Sejarah Indramayu | ![]() |
![]() |
![]() |
Pendahuluan
Menurut Tim Panitia Peneliti Sejarah Kabupaten
Indramayu bahwa hari jadi Indramayu jatuh pada tanggal 7 Oktober 1527 M yang
telah disahka pada sidang Pleno DPRD Kabupaten Daerah tingkat II Indramayu pada
tanggal 24 Juni 1977 dan ditetapkan dalam Peraturan Daerah Kabupaten Daerah
tingkat II Indramayu Nomor 02 Tahun 1977 tentang Penetapan Hari Jadi Indramayu,
dimana dalam Peraturan Daerah tersebut disebutkan bahwa hari jadi Indramayu
ditetapkan jatuh pada tanggal 7 (tujuh) Oktober 1527 M hari Jumat Kliwon tanggal
1 Muharam 934 H.Dalam menentukan hari jadi tersebut tim panitia peneliti sejarah
Indramayu berpegang pada sebuah patokan peninggalan jaman dulu dan atas dasar
beberapa fakta sejarah yang ada, yaitu prasasti, penulisan-penulisan masa lalu,
benda-benda purbakala/benda pusaka, legenda rakyat serta tradisi yang hidup
ditengah-tengah masyarakat. Proses Sejarah Indramayu Menurut Babad Dermayu
penghuni partama daerah Indramayu adalah Raden Aria Wiralodra yang berasal dari
Bagelen Jawa Tengah putra Tumenggung Gagak Singalodra yang gemar melatih diri
olah kanuragan, tirakat dan bertapa.
Suatu saat Raden Wiralodra tapa brata dan semedi
di perbukitan melaya di kaki gunung sumbing, setelah melampau masa tiga tahun ia
mendapat wangsit “Hai wiralodra apabila engkau ingin berbahagia berketurunan di
kemudian hari carilah lembah Sungai Cimanuk. Manakala telah tiba disana
berhentilah dan tebanglah belukar secukupnya untuk mendirikan pedukuhan dan
menetaplah disana, kelak tempat itu akan menjadi subur makmur serta tujuh
turunanmu akan memerintan disana”.
Dengan didampingi Ki Tinggil dan berbekal senjata
Cakra Undaksana berangkatlah mereka ke arah barat untuk mencari sungai Cimanuk.

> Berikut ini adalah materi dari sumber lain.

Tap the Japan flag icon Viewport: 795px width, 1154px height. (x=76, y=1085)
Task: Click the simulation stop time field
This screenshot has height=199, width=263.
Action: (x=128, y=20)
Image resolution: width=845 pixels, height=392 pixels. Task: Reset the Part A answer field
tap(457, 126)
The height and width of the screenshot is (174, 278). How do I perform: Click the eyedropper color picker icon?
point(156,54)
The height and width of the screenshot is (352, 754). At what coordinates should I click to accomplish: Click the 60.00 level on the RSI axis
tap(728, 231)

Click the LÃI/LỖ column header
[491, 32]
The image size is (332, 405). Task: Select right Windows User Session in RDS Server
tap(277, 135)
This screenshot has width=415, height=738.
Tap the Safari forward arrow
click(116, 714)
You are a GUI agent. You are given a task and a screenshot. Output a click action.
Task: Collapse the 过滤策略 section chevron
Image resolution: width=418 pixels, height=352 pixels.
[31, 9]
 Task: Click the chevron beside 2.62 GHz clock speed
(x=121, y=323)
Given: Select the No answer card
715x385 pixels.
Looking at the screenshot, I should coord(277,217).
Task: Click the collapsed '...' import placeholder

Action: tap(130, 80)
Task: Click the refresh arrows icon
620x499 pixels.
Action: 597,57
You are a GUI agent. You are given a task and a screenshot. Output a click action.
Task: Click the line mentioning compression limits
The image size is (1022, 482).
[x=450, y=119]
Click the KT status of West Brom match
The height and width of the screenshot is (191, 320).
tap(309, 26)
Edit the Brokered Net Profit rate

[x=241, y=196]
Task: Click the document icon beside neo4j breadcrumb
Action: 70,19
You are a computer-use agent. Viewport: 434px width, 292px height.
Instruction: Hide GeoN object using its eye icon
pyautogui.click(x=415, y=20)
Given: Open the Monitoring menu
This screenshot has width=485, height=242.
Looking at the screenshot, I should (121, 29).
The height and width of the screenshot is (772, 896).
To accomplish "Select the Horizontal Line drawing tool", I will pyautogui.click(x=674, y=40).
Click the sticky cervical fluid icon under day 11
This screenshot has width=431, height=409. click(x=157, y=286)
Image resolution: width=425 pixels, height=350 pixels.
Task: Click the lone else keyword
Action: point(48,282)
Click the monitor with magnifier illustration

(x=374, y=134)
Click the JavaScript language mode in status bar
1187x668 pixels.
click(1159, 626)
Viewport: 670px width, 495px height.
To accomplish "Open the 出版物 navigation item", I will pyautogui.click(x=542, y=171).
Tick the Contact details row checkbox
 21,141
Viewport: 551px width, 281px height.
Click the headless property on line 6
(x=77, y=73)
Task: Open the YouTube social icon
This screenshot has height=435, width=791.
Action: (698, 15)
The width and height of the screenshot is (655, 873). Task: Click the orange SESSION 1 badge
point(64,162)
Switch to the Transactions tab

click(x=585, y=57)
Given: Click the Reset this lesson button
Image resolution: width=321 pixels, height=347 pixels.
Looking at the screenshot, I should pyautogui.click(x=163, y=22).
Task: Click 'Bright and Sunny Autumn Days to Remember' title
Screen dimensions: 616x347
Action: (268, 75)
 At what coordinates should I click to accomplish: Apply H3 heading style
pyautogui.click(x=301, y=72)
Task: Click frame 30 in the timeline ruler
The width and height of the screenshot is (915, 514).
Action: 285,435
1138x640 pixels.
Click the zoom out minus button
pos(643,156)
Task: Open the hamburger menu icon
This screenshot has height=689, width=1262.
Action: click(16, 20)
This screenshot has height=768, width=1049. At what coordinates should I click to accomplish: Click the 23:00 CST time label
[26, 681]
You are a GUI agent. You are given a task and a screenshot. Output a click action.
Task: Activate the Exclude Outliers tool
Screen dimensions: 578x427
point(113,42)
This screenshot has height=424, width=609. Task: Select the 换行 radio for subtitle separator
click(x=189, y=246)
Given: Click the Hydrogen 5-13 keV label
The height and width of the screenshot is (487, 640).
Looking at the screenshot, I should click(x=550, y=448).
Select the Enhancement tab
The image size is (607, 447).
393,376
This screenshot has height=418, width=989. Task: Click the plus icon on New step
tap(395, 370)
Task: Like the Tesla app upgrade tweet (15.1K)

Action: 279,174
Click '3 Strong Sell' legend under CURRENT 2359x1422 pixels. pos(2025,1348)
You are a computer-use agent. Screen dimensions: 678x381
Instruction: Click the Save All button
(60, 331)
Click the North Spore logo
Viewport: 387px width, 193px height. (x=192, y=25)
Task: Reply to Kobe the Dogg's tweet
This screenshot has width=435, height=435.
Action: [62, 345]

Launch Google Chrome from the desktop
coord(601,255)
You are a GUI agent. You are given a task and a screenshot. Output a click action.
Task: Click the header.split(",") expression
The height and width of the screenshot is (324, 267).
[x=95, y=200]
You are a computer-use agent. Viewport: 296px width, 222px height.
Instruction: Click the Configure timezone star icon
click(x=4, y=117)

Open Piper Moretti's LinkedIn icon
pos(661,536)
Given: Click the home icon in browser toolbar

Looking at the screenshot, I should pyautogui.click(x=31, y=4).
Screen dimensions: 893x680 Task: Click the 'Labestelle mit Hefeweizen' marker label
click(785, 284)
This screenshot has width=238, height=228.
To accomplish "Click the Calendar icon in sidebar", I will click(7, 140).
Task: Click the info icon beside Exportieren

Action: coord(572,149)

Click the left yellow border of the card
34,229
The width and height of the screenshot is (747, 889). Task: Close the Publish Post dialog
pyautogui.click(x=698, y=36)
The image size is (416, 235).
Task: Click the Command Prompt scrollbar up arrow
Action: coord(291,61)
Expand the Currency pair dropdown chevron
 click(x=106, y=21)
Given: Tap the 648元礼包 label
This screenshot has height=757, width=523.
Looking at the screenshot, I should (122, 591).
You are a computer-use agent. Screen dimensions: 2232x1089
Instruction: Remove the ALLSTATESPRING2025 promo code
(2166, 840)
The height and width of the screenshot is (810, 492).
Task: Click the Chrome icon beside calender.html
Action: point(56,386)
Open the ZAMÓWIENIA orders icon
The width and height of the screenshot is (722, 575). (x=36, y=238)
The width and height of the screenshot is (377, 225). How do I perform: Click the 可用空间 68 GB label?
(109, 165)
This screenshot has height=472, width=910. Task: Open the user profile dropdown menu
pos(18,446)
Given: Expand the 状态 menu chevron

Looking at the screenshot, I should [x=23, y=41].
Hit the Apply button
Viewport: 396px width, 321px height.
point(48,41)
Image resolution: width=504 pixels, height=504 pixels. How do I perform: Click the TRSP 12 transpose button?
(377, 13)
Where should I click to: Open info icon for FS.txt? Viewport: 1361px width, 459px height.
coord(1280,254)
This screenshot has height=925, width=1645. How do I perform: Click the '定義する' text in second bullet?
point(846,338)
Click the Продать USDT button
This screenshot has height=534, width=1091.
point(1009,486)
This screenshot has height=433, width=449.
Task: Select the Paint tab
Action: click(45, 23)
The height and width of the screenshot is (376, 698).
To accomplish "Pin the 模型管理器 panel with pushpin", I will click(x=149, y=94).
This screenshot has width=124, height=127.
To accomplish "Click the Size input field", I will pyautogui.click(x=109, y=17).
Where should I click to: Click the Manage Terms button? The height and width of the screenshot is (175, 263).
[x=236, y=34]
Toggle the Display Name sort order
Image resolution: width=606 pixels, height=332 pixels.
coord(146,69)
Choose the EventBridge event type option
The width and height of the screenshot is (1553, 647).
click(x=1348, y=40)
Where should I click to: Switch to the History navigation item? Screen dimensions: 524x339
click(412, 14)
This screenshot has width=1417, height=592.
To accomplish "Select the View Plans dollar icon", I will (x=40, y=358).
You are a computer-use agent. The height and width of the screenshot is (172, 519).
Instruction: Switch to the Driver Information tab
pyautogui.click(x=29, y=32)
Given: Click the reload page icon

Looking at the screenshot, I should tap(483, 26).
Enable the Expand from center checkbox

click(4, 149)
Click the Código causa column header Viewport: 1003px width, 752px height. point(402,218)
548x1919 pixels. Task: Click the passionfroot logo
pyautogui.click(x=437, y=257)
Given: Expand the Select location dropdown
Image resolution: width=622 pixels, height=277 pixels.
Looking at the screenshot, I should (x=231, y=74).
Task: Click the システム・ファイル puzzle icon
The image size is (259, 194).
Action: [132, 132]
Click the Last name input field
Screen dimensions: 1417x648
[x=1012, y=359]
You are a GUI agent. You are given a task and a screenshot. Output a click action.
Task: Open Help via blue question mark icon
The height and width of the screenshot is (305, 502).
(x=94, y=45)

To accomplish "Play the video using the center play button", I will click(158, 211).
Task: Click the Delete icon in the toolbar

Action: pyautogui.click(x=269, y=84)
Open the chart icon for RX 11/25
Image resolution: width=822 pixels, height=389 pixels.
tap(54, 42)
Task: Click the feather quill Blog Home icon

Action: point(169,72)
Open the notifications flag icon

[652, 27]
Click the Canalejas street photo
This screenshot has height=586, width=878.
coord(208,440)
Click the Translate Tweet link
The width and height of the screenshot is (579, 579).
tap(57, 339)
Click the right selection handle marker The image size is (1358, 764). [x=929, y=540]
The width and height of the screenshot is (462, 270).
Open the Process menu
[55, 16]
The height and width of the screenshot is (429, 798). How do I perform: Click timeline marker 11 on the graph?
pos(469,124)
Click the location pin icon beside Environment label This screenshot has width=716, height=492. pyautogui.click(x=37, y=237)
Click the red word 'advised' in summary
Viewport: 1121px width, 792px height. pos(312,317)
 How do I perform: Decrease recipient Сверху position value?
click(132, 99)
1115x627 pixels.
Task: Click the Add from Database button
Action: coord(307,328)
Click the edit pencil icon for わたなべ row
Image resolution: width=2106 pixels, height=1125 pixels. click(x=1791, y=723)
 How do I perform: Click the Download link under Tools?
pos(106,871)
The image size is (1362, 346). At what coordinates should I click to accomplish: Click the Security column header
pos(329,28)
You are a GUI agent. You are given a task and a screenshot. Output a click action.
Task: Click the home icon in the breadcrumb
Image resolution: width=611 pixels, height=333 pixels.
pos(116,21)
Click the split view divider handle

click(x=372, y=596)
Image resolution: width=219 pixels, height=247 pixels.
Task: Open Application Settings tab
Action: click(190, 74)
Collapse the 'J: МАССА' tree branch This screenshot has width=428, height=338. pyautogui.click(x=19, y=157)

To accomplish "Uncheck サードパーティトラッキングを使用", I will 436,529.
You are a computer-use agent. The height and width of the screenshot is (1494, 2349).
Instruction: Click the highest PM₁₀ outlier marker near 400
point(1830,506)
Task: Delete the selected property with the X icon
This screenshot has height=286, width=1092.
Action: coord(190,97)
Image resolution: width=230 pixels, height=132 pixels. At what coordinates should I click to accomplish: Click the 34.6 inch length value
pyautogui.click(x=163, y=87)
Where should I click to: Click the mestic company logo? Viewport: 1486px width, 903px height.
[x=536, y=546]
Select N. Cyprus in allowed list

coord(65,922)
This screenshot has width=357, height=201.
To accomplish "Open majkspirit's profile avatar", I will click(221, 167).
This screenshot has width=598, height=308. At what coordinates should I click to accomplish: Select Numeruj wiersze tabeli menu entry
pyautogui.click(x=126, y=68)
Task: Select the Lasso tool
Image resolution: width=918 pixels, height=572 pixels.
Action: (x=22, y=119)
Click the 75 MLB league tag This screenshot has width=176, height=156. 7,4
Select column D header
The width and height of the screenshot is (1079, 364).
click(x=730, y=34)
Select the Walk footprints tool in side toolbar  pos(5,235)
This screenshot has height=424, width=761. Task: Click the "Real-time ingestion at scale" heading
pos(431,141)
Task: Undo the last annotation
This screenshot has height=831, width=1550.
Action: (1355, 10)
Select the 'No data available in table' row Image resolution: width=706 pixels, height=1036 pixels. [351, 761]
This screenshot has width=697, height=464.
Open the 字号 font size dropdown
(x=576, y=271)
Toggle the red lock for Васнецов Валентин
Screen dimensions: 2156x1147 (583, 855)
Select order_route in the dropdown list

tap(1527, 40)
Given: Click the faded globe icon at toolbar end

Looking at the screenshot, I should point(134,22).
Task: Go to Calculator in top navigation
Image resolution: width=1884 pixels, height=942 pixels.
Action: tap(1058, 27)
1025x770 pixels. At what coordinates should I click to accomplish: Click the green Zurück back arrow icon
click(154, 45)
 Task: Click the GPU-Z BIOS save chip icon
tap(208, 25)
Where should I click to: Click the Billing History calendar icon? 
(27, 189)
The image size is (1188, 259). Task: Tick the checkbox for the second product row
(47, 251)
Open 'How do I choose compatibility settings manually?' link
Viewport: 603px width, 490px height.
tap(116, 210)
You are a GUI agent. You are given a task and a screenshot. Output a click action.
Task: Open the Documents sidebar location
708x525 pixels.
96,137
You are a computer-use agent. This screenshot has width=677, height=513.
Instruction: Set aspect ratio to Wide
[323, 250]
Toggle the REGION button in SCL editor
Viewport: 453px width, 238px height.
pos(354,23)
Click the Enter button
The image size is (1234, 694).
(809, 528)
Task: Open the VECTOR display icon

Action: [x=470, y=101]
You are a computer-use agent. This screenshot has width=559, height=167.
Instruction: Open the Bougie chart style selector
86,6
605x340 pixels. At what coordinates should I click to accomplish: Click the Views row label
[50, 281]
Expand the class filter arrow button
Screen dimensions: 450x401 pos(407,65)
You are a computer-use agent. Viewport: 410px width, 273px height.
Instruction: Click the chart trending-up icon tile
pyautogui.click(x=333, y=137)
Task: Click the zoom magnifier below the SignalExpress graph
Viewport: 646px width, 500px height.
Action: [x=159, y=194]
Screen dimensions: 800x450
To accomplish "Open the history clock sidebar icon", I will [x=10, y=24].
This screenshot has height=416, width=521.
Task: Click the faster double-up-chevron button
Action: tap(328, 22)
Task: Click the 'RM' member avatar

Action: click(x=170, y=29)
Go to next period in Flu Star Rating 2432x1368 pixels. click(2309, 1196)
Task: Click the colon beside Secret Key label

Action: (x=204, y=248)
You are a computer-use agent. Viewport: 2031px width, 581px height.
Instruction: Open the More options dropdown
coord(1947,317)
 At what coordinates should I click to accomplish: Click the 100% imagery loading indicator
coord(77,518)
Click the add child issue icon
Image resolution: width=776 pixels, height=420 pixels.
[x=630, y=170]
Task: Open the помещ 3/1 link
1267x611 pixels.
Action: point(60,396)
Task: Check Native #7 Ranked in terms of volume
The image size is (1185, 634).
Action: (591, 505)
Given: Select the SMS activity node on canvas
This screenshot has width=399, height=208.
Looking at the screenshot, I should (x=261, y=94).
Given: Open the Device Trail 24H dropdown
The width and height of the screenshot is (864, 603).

Suatu senja sampailah mereka di sebuah sungai, Wiralodra mengira sungai itu
adalah Cimanuk maka bermalamlah disitu dan ketika pagi hari bangun mereka
melihat ada orang tua yang menegur dan menanyakan tujuan mereka. Wiralodra
menjelaskan apa maksud dan tujuan perjalanan mereka, namun orang tua itu berkata
bahwa sungai tersebut bukan cimanuk karna cimanuk telah terlewat dan mereka
harus balik lagi ke arah timur laut. Setelah barkata demikian orang tarsebut
lenyap dan orang tua itu menurut riwayat adalah Ki Buyut Sidum, Kidang Penanjung
dari Pajajaran. Ki Sidum adalah seorang panakawan tumenggung Sri Baduga yang
hidup antara tahun 1474 - 1513.
Kemudian Raden Wiralodra dan Ki Tinggil
melanjutkan perjalanan menuju timur laut dan setelah berhari-hari berjalan
mereka melihat sungai besar, Wiralodra berharap sungai tersebut adalah Cimanuk ,
tiba-tiba dia melihat kebun yang indah namun pemilik kebun tersebut sangat
congkak hingga Wiralodra tak kuasa mengendalikan emosinya ketika ia hendak
membanting pemilik kebun itu, orang itu lenyap hanya ada suara “Hai cucuku
Wiralodra ketahuilah bahwa hamba adalah Ki Sidum dan sungai ini adalah sungai
Cipunegara, sekarang teruskanlah perjalanan kearah timur, manakala menjumpai
seekor Kijang bermata berlian ikutilah dimana Kijang itu lenyap maka itulah
sungai Cimanuk yang tuan cari.”.
Saat mereka melanjutkan perjalanan bertemulah
dengan seorang wanita bernama Dewi Larawana yang memaksa untuk di persunting
Wiralodra namun Wiralodra menolaknya hingga membuat gadis itu marah dan
menyerangnya. Wiralodra mengelurkan Cakranya kearah Larawana, gadis itupun
lenyap barsamaan dengan munculnya seekor Kijang. Wiralodra segera mengejar
Kijang itu yang lari kearah timur, ketika Kijang itu lenyap tampaklah sebuah
sungai besar. Karena kelelahan Wiralidra tertidur dan bermimpi bertemu Ki Sidum
, dalam mimpinya itu Ki Sidum berkata bahwa inilah hutan Cimanuk yang kelak
akan menjadi tempat bermukim.
Setelah ada kepastian lewat mimpinya Wiralodra
dan Ki Tinggil membuat gubug dan membuka ladang, mereka menetap di sebelah
barat ujung sungai Cimanuk. Pedukuhan Cimanuk makin hari makin banyak
penghuninya. diantaranya seorang wanita cantik paripurna bernama Nyi Endang
Darma. Karena kemahiran Nyi Endang dalam ilmu kanuragan telah mengundang
Pangeran Guru dari Palembang yang datang ke lembah Cimanuk bersama 24 muridnya
untuk menantang Nyi Endang Darma namun semua tewas dan dikuburkan di suatu
tempat yang sekarang terkenal dengan “Makam Selawe”.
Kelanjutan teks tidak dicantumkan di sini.